Former Chinese central bank governor Zhou Xiaochuan suggested on Wednesday that the direct impact on China of the trade war with the US "appears limited," though it could quickly prompt China’s top exporters to pivot away from US markets. Xiaochuan, who left the bank in March after 15 years at the helm, told Reuters that China's economy would be stable in 2018, with an expected growth rate of 6.5%, but needed to shift away from an economic model based on "urbanization," or constructing ghost cities.

However, the main risk to the global economy is protectionism according to the ex-PBOC head.
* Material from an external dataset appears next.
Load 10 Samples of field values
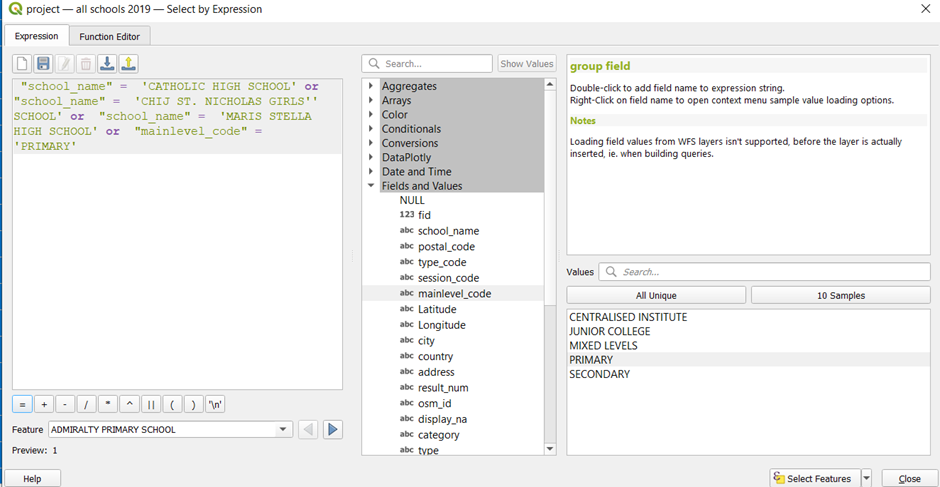The height and width of the screenshot is (487, 940). click(x=840, y=296)
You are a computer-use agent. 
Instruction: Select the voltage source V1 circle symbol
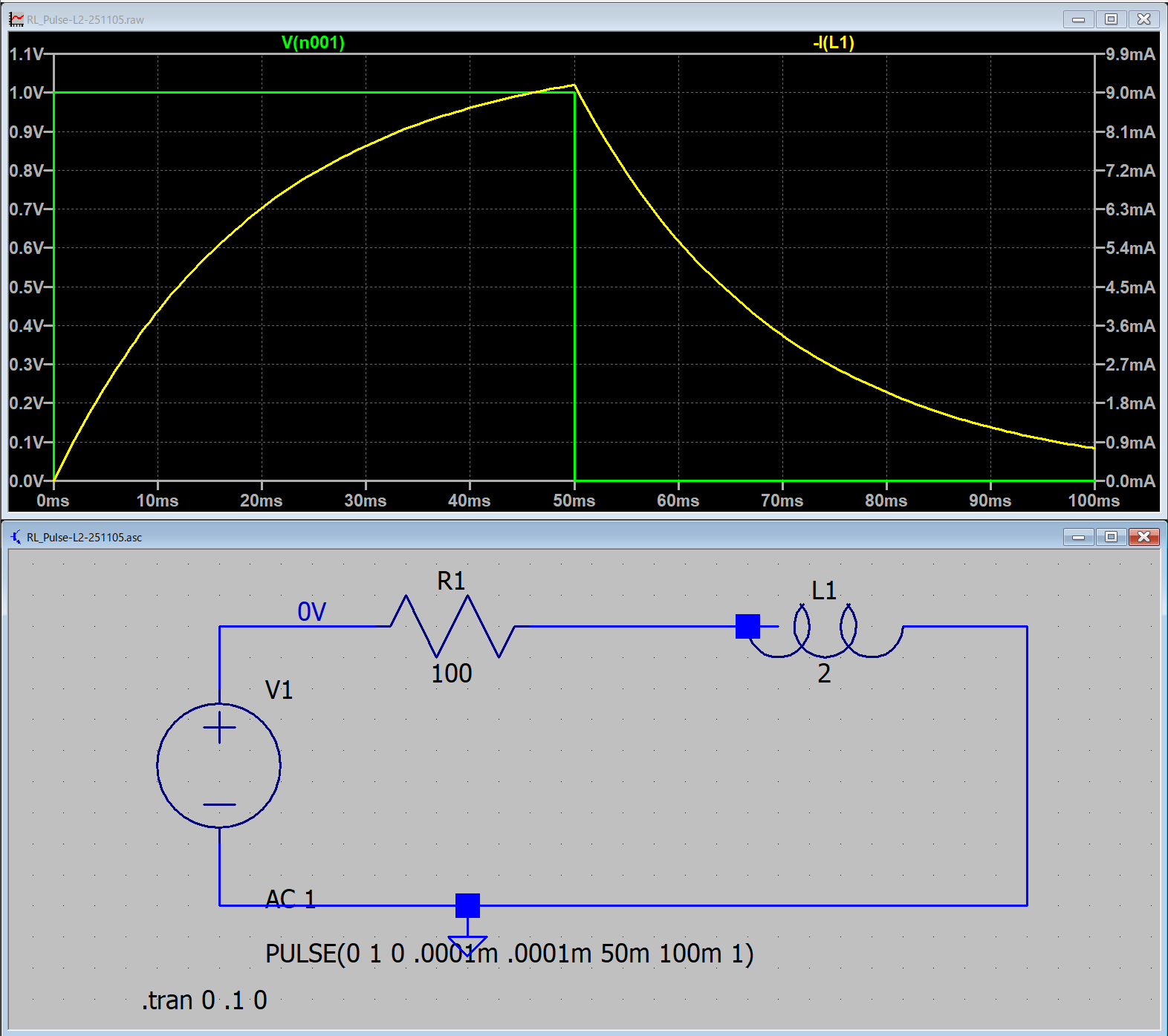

The costs of protectionism could hit the US the hardest, as Chinese firms are expected to withdraw from US markets and expand into other global economies:"I think it will force China to look at many other markets. So it’s not necessarily a good thing for the United States," he said.

"I think the speed of (geographical) diversification can be relatively fast and beyond many people’s expectations."

Reuters said Xiaochuan downplayed the idea that protectionism will severely affect economic growth in China, which he said had been estimated at 0.2-0.8% of GDP, but added that trade wars are creating uncertainties and could hurt business confidence.

Xiaochuan is right, in the latest US Economic Outlook via Barclays, US Economist Michael Gapen revealed that global growth momentum is already slowing.

Gapen also showed that global trade volume as a share of world GDP has likely reached a turning point into a protectionist era.

As a result of the peak in "hyper-globalization", China is being forced to change its growth strategy after many decades. The economic driver of supplying Western markets with cheap goods and constructing ghost cities in China are over. “Whether this is reaching the peak or has peaked and maybe going down, we need to find some new economic growth driver," said Xiaochuan.

That new "driver" could be the Belt and Road Initiative (BRI), China's ambitious effort to promote regional cooperation and connectivity on a trans-continental scale via infrastructure-building projects covering Eurasia, various oceans, and parts of Africa (while saddling up neighboring nations with massive debt due to China).

The BRI will allow China to pivot away from the US markets and the dollar system by enabling the internationalization of the yuan (also known as the renminbi (RMB)) with countries along this new economic system.

Xiaochuan added that more global market participants might start using the yuan as China improves the exchange rate regime and the currency becomes more usable and convertible. "So if the other currencies have some problem, the global market may decide to use more RMB."

As China exporters begin to pivot away from the US and focus on BRI countries, has Trump protectionist bluff backfired and alienated one of the country's biggest trading partners?